The Washington Post headline reads, “Putin is riding high in the death of Navalny.” Putin has used his power to silence dissent and opposition. Mr. Trump is promising to do the same thing. His war against journalists, judges, and just about anybody who crosses him in any way, thus far has gone unchecked. But Donald Trump is no martyr. He is no victim. He is chief intimidator and smear master. 
 
Aligning himself with strongmen seems to boost his appeal among some. Wonder how they will fare under a dictator? If Russia is a teacher, most Russians seem afraid to speak their truth to ruthless power. Yet dissent rises among young Russians, nurtured in the vision of Navalny. 
 
It is the cowards who stay silent. Afraid of losing their own positions of power, they are reluctant to speak out even if they know wrongdoing is happening. Election Day 2024 will be a day of reckoning when a silent majority can either correct course or make its stripes known once and for all. 
 
The martyr casts a vision of a world where all people are heard and valued, where all creation is healed and whole. True power is held by the powerless whose resolve is unyielding, even in the face of the strongman. When the mouse roars, the foundations shake, and a great reversal will prevail. It happens over and over in history.
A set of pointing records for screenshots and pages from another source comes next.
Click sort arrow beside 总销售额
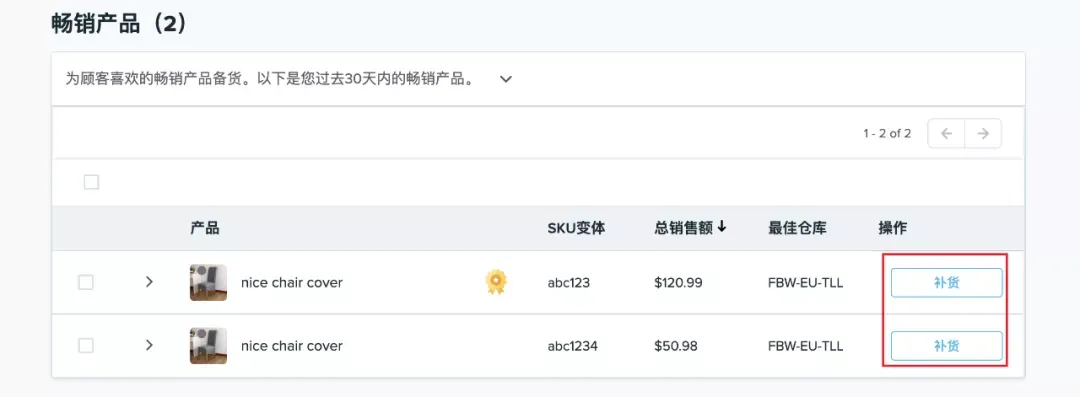This screenshot has height=397, width=1080. pos(722,227)
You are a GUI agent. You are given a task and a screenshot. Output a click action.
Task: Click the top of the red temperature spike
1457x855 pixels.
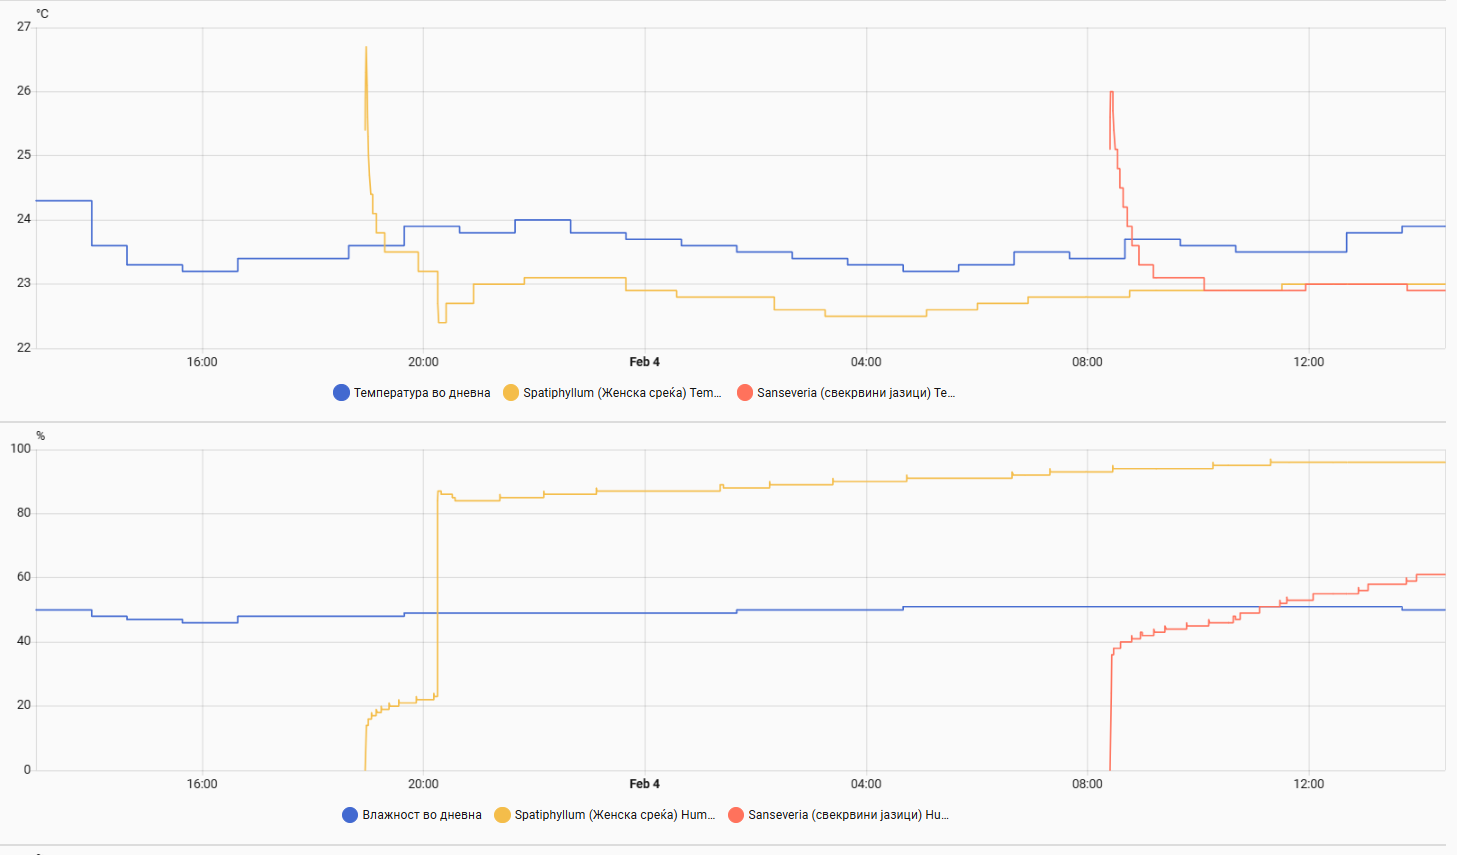point(1111,93)
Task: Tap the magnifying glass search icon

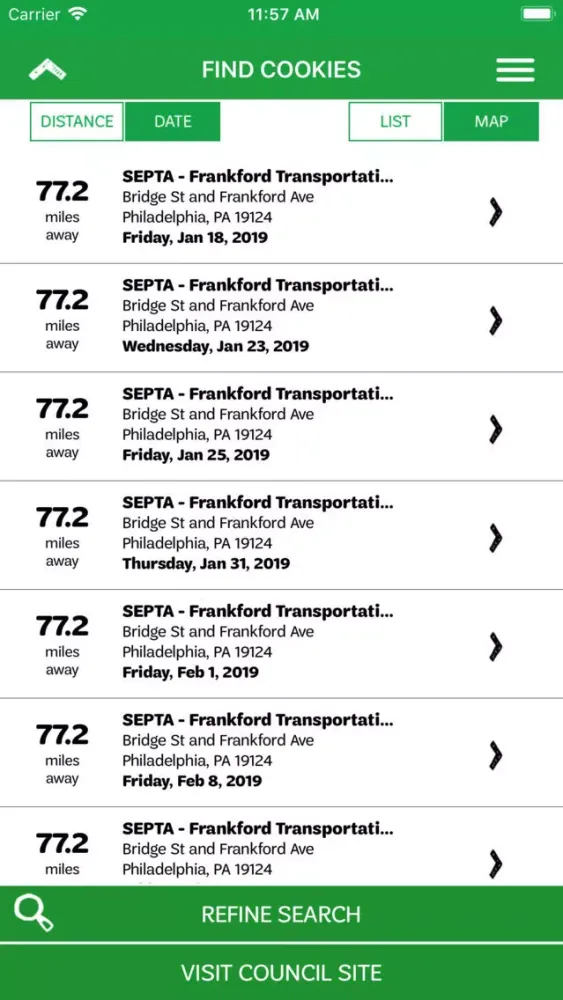Action: (34, 913)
Evil never has the last word. 
 
So we offer thanksgiving for the martyrs, whose strength inspires us, whose lives challenge us, and whose deaths remind us that all the roads toward justice, peace, harmony and good wind through wilderness and desert.  
 
The martyr is delivered from the “snare of the fowler” (Ps. 91) to history that records the struggles against evil and oppression in the ongoing story of a broken humanity always trying to find our way back to the garden. 
 
Perhaps this is the Lenten Journey, and the story that always ends in Resurrection.